# The tasks
• a. Reproduce the passage of the Drobo forum thread between "## JBtheLD (May 28, 2008)" and "my local drive.", inclusive, substituting "Ethernet cable" for "Network cable".
• b. In the Drobo forum thread, through what connection does Drobo attach to PC, Mac or Linux systems?

# Document extract
# Drobo



## JBtheLD (May 28, 2008)

I have all my RAW files stored on a brand new external Western Digital World Edition RAID 1 NAS drive, connected via a Network cable to my Windows Vista PC.
My lightroom catalogue(s) are stored on my local drive.
LR 1.4.1 really struggles with this set up.
I believe that this is down to the Network interface / software RAID etc. of the drive, as previously discussed in these forums.
Anyway it's so slow as to be almost unusable.

So given this background, has anyone any experience of the Drobo storage drive system? www.drobo.com

It sounds like this may be the long term solution to all our storage needs, if it is quick enough.

Can anyone recommend it for storage of RAW files, and for using with Lightroom?

John


----------



## Braders (May 29, 2008)

John

My understanding it is not recommended to run LR via a network.

http://www.lightroomqueen.com/community/showthread.php?t=1497&highlight=network+drive

Might be why its slow.


----------



## JBtheLD (May 29, 2008)

Hi Braders, thanks for your reply and comment.

The use of a network drive isn't my question - as you have pointed out that has been fairly well covered previously, even in some very detailed threads of mine some time ago. (Apparently, software RAID controllers also can have an impact on speed / usability.)

Specifically, I'm asking for comments from users of DROBO (www.drobo.com) - "the world's first robotic storage system", which is not a NASD. Drobo houses up to 4 SATA drives of any capacity, even mixed capacities, to be combined in a housing connected to PC, Mac or Linux systems via USB 2. The 2, 3 or 4 drives appear as one large drive to the system, it doesn't use RAID, and yet as the individual drives fill up or start to fail they can be hotswopped out, without tools, for any bigger drive without loss of data - check out their website: www.drobo.com The website shows a movie continuing to play off the drives while individual drives are added and removed, without dropping a frame, suggesting to me that the system must be pretty quick.

So having bought a NASD and found it to be somewhat slower than I would like, I don't want to purchase a replacement for it (possibly Drobo) and then discover that other users have found problems with it. Hence my request for recommendations from Lightroom users who are using Drobo.

Many thanks,

John


----------



## DavidZvi (Jun 7, 2008)

I have the setup you describe, I just finished setting it up. I'm happy so far.

# Rows

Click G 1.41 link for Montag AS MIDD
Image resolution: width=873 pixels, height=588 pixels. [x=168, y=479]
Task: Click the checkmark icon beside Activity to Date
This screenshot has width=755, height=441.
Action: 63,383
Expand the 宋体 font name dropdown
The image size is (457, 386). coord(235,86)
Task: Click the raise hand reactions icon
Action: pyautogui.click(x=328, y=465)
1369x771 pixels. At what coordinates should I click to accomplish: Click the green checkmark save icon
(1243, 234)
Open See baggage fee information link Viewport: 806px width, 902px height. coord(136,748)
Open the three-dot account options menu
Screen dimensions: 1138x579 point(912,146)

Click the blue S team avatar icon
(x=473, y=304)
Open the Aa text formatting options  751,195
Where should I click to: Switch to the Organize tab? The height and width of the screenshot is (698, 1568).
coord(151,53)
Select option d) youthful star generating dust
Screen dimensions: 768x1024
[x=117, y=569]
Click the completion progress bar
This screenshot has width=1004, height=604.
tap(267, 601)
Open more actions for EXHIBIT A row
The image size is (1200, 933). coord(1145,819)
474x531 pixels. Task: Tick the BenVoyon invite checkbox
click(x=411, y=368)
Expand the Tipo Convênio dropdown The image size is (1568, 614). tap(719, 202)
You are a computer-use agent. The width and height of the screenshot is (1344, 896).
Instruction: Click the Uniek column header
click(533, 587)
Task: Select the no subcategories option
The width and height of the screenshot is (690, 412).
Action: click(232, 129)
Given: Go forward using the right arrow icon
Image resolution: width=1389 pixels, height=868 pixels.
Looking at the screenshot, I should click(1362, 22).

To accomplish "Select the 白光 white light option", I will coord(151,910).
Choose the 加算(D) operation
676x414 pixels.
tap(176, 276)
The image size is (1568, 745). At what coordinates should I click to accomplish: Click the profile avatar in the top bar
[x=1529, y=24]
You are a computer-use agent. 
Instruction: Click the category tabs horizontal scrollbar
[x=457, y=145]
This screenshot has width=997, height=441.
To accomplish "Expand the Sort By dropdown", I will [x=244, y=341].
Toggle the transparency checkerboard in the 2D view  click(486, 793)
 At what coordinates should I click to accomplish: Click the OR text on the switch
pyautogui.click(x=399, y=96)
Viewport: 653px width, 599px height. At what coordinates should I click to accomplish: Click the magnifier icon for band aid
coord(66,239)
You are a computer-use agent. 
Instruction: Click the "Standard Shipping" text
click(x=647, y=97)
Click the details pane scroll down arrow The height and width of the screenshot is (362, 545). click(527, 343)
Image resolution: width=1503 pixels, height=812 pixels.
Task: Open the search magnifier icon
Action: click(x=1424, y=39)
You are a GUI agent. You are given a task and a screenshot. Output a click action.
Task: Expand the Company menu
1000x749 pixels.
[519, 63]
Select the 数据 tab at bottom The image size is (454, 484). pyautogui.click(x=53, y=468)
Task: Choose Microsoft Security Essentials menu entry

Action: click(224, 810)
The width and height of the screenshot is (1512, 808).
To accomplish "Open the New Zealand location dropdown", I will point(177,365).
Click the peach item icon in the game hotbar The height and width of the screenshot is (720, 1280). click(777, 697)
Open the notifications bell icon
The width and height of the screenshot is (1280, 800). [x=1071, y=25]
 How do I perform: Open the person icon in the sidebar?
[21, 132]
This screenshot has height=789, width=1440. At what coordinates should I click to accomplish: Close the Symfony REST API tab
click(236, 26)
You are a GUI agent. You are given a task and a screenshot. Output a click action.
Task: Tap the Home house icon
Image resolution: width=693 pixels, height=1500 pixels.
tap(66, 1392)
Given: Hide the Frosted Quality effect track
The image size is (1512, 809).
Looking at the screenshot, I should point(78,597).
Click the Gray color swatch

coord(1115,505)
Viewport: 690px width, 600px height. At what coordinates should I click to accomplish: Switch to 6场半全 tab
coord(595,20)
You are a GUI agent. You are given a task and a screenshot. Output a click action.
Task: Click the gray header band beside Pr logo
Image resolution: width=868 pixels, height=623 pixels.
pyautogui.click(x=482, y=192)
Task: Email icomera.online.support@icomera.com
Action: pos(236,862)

# Final answers
• a.
## JBtheLD (May 28, 2008)

I have all my RAW files stored on a brand new external Western Digital World Edition RAID 1 NAS drive, connected via a Ethernet cable to my Windows Vista PC.
My lightroom catalogue(s) are stored on my local drive.

• b. USB 2.